◆ Набор заданий
1/ Изложите текст об электорате левых партий в двух предложениях.
2/ К какому избирательному блоку, согласно тексту об электорате левых партий, примкнуло большинство Аграрной партии?
3/ Напишите продолжение текста об электорате левых партий, начиная сразу после его последнего предложения.

Биологические изменения за 6 лет - с 1993 по 1999 г. - были значительны, особенно если учитывать высокий уровень смертности среди лиц пожилого возраста. И тем не менее электорат КПРФ вырос с 6,7 млн. в 1993 г. до 15,4 млн. в 1996 г. и 16,2 млн. в 1999 г. Иными словами, естественная убыль избирателей с лихвой компенсировалась за счет притока новых сторонников. Учитывая глубину кризиса, поразившего Россию, масштабы разочарования либерально-реформаторский деятельностью в годы президентства Б.Н. Ельцина и степень отчужденности массовых категорий населения от институтов власти, этот приток мог бы быть и больше, если бы не серьезные стратегические и тактические просчеты руководства КПРФ.
Большую подвижность проявили группы избирателей, дистанцирующихся от КПРФ, но придерживающиеся левых взглядов. Эта подвижность очевидно сказалось на количественных показателях левого электората в целом. Если с 1993 по 1996 гг. он увеличился с 10,9 до 21,2 млн., то на думских выборах 1999 г. сократился до 18,1 млн. По всей вероятности это сокращение в значительной степени обусловлено расколом Аграрной партии, большинство которой перешло в центристский лагерь, примкнув к избирательному блоку “Отечество” и уведя к нему значительную часть своих избирателей. Впрочем эти потери левых вряд ли окажутся устойчивыми . Об этом, в частности, свидетельствуют результаты президентских выборов. Если в 1996 г. во время первого тура за Г.А.Зюганова отдали свои голоса 24,2 млн. (32,2%) избирателей, то в 2000 г. за левых ( Г.А.Зюганова и А.М. Тулеева) проголосовали 24,14 млн. (32,2%) граждан. Иными словами, часть левых избирателей вернулась на прежние позиции.

◆ Исходные данные

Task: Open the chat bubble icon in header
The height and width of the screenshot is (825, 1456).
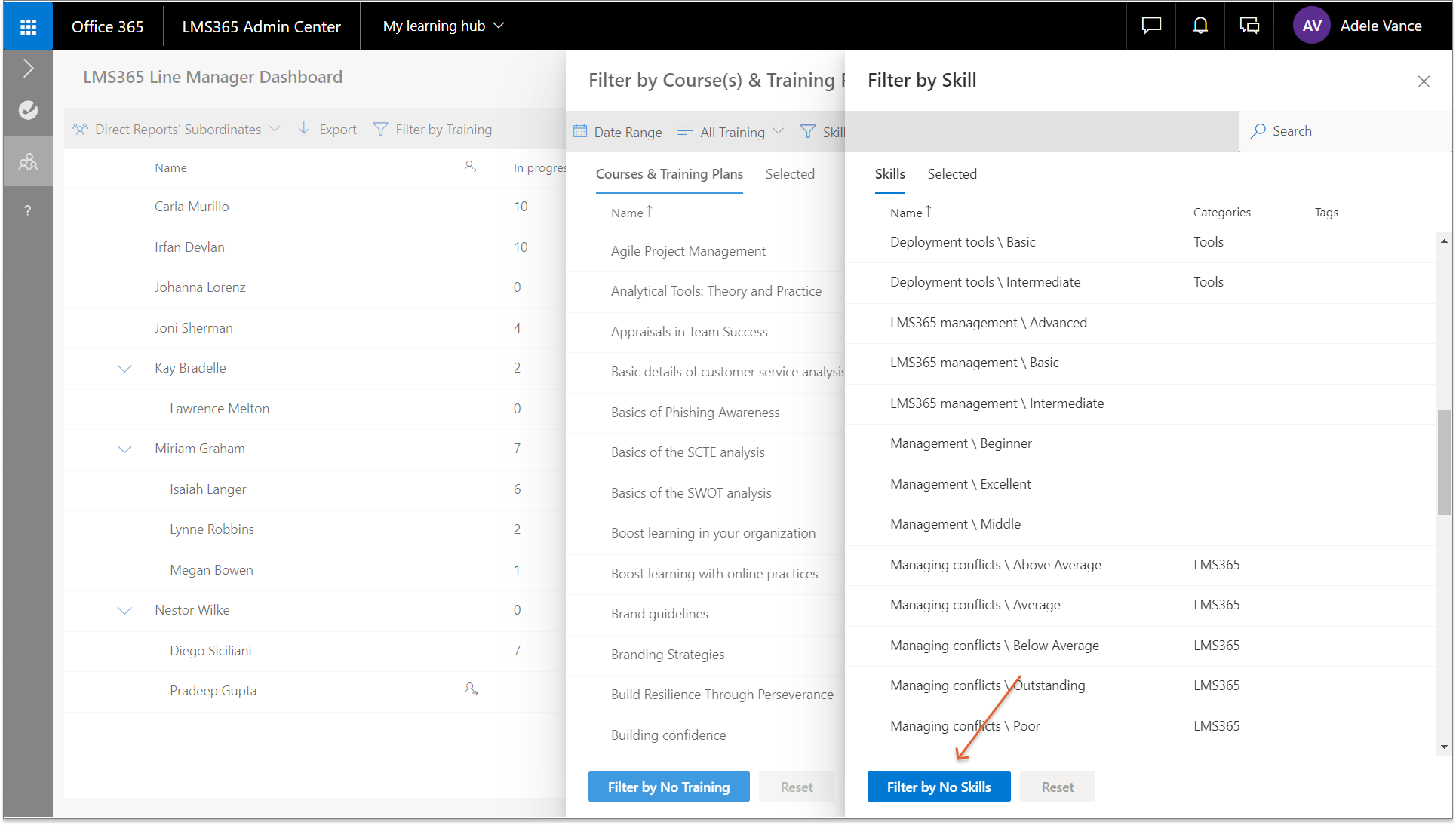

--

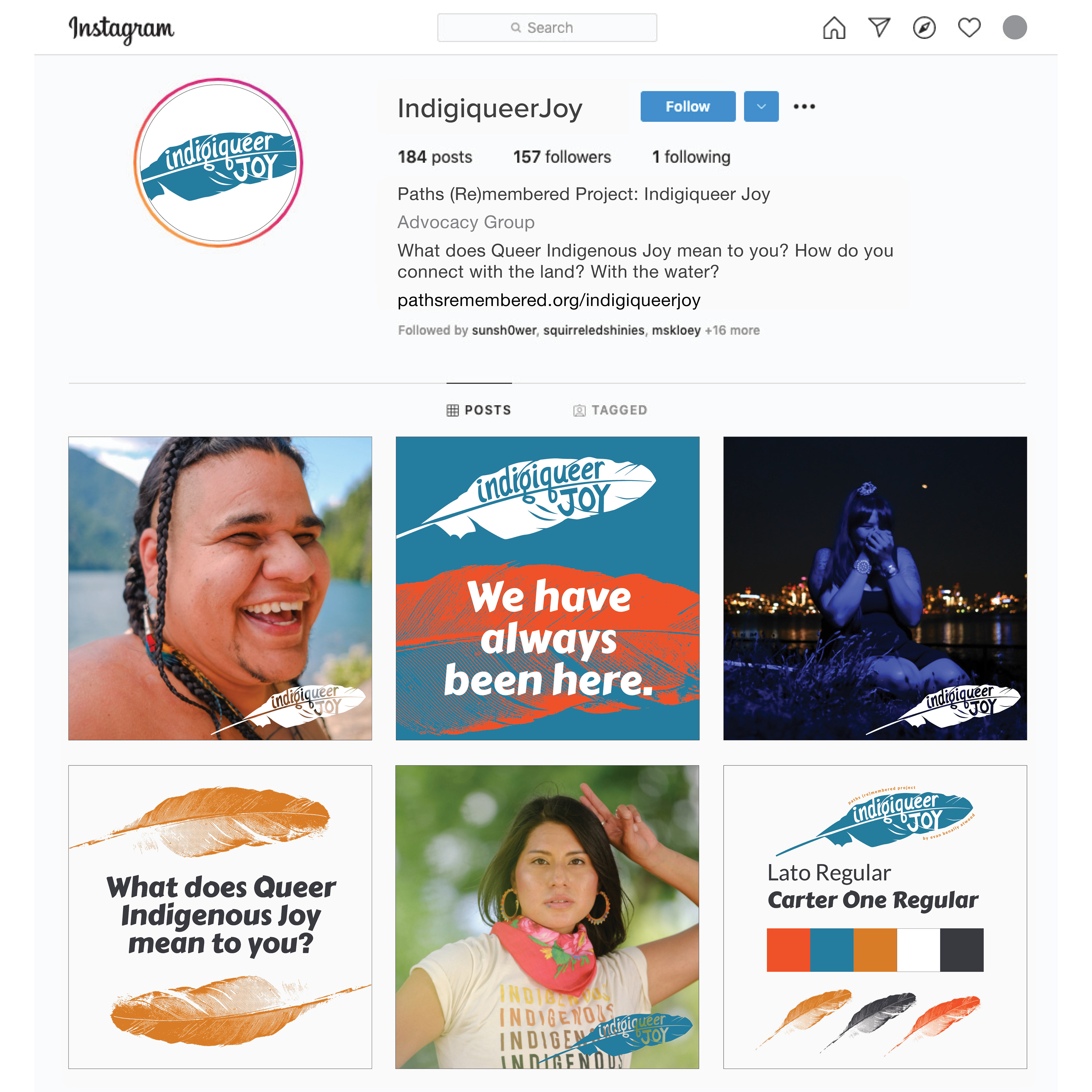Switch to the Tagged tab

◆ Письменные ответы
1/ Несмотря на естественную убыль избирателей среди пожилых людей, электорат КПРФ вырос с 6,7 млн в 1993 г. до 16,2 млн в 1999 г. Левый электорат в целом увеличился с 10,9 до 21,2 млн к 1996 г., но на думских выборах 1999 г. сократился до 18,1 млн, по всей вероятности из-за раскола Аграрной партии, однако президентские выборы 2000 г. показали, что часть левых избирателей вернулась на прежние позиции.

2/ К блоку «Отечество».

3/
Среди электоральных групп, продемонстрировавших высокую подвижность, первое место заняли избиратели некоммунистической национал-патриотической ориентации. В 1993 г. эта группа насчитывала в совокупности 12,3 млн., в 1995 г. - 13,0 млн. человек. Вместе с тем на думских выборах 1999 г. за партии, пребывающие в некоммунистической национал-патриотической нише, проголосовали 4,4 млн. избирателей - сокращение почти в три раза.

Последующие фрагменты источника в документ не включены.